TFLN is a relatively new technology, and accordingly, the fabrication process is somewhat immature3. We analyze how fabrication errors affect the tunability of our couplers with respect to film thickness, gap distance, etching depth, and waveguide top width at a wavelength of 1.55 \(\mu\)m as shown in Fig. 6a–d respectively, with a fixed \(60^\circ\) sidewall angle. The sidewall angle is given by the chemistry settings of the etching process and can be kept constant. We postulate a uniform fabrication quality across both waveguides within the coupler structure while addressing individual error sources sequentially. The simulation results indicate that a \(\sim\)100 nm fabrication error does not significantly affect the tunability and larger errors (\(\sim\)200 nm) can be compensated by increasing the coupler length or operating voltage range.

In addition to symmetric fabrication errors discussed above, asymmetric fabrication errors may also occur in practice.
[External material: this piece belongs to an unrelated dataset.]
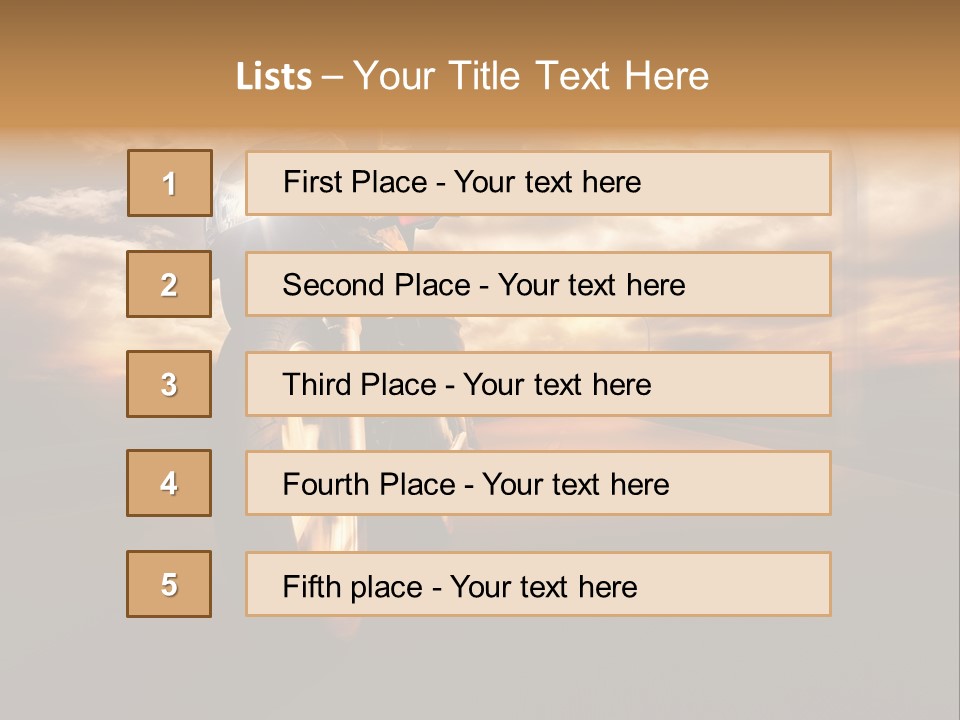Click the bold word Lists in title
The image size is (960, 720).
pos(274,77)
Such errors can result in dimensional differences between waveguides, preventing the device from achieving 0-1/1-0 reflectivity due to phase mismatches20. This challenge can be mitigated by improving fabrication quality or by introducing additional tuners to locally adjust the propagation constants of individual waveguides, similar to the dual-drive design27. This approach can be feasible in electro-optic devices, as electro-optic effects offer precise control over local parameters8,51.

In this paper, we proposed a design of a TDC with optimized geometries in the Z-cut TFLN platform. It allows arbitrary splitting ratio tuning while ensuring a common phase between waveguides across an extra-wide range of operating wavelengths. Furthermore, it exhibits intrinsic robustness to fabrication errors.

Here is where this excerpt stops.